Non si risponde al governo Conte-Mattarella- Boldrini-Zingaretti, benedetto da Bruxelles, Parigi, Francoforte e Berlino opponendogli una destra tradizionale o, peggio, invocando un inesistente popolo moderato. La destra italiana, come gran parte di quella mondiale, ha scelto da tempo il suo campo: non più baluardo di valori e principi, ma guardia bianca del liberismo economico, della globalizzazione e della privatizzazione del mondo. Dall’altro lato, il progressismo materialista, la mistica dei diritti, mascherano la medesima adesione al neoliberismo. Non si può più indugiare, ma prendere in mano le sorti del nostro popolo oltrepassando le appartenenze e le categorie del passato. Alain Soral, intellettuale francese, parla di destra dei valori e sinistra del lavoro. Un grande sociologo americano, Daniel Bell, esperto di mutamenti sociali e ideologie totalizzanti, studioso degli effetti della tecnologia sulla società e la cultura, parlò di “politica tecnocratica” e si dichiarò socialista in economia, liberale in politica e conservatore nella cultura. La via è quella: uscire dal liberismo in economia significa contrastare l’enorme potere dei monopoli oligarchici, tecnologici, industriali, finanziari, che hanno confinato la politica in un ghetto servile. Del liberalismo classico va salvato il pluralismo – sostanzialmente espulso dalla finta dialettica destra-sinistra di sistema – il rispetto per la libertà e la forza delle istituzioni di garanzia, (check and balance) oggi del tutto svuotate e appaltate alle varie cricche di potere. Essere conservatori nella cultura vuol dire difendere e rilanciare l’identità di ogni popolo, le sue tradizioni ricevute, le sue specificità, i principi dell’etica naturale, l’apertura al trascendente, la forza delle comunità naturali, come la famiglia, le autonomie territoriali, i corpi intermedi, le libere associazioni, luogo di incontro, mediazione, responsabilità.

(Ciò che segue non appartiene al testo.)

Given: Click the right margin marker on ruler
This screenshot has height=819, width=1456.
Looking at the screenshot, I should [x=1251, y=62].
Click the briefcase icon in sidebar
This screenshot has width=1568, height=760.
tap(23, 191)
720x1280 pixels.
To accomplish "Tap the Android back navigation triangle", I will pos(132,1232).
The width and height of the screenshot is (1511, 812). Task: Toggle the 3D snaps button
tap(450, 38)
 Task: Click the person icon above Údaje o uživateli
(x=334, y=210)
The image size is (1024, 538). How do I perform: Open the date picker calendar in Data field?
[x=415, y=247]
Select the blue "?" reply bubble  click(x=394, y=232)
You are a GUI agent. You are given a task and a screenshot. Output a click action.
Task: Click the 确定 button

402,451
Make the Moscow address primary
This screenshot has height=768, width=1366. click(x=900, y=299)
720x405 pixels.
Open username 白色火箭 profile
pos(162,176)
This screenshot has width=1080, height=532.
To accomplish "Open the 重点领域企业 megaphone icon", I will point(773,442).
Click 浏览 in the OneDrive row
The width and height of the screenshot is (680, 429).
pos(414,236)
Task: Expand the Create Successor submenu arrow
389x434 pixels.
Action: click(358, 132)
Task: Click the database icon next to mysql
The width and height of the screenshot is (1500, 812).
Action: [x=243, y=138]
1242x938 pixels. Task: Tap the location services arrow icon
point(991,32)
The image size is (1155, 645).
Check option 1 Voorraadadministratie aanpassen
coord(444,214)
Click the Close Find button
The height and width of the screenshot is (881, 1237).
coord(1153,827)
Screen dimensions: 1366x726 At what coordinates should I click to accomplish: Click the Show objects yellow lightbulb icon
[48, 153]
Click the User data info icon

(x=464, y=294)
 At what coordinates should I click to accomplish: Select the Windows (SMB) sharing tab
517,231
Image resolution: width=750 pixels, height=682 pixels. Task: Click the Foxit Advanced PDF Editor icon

Bisogna coniugare i valori ed i principi con i legittimi interessi radicandoli nell’interesse generale; in una parola, occorre ritessere l’ordito di una comunità i cui fili sono gravemente lacerati. La lotta necessita di una vera e propria kulturkampf, una sfida culturale e spirituale di ampio respiro, ma intanto è indispensabile abbozzare un contenitore politico in grado di parlare agli italiani. Non può presentarsi, né essere percepito, come di destra o di sinistra. Con le forze disponibili schierate sui quei versanti, si potrà e dovrà dialogare, marciare divisi per colpire uniti, ma adesso è l’ora di qualcuno che superi antichi steccati in nome della salvezza della nazione e del popolo mai minacciate come oggi. L’imperativo è parlare con semplicità al cuore e al cervello dell’Italia normale, a quel “mondo piccolo”, in genere lontano dalle metropoli, spesso residente nelle tante aree considerate marginali. Mettere in campo un progetto generale e, in parallelo, un programma forte, in cui non si tema di contrastare tutti i fondamenti del sistema: questa Europa, la sovranità monetaria privatizzata con ciò che consegue in termini di gestione dell’euro, lo strapotere dei colossi tecnologici e delle centrali finanziarie sino all’esigenza di considerare finalmente concluso l’interminabile dopoguerra, simboleggiato dalla servitù nei confronti degli Usa e della Nato. Tattica e strategia, ma soprattutto comunità coniugati con il massimo sforzo per rappresentare interessi e valori della maggioranza, al di là delle vecchie divisioni.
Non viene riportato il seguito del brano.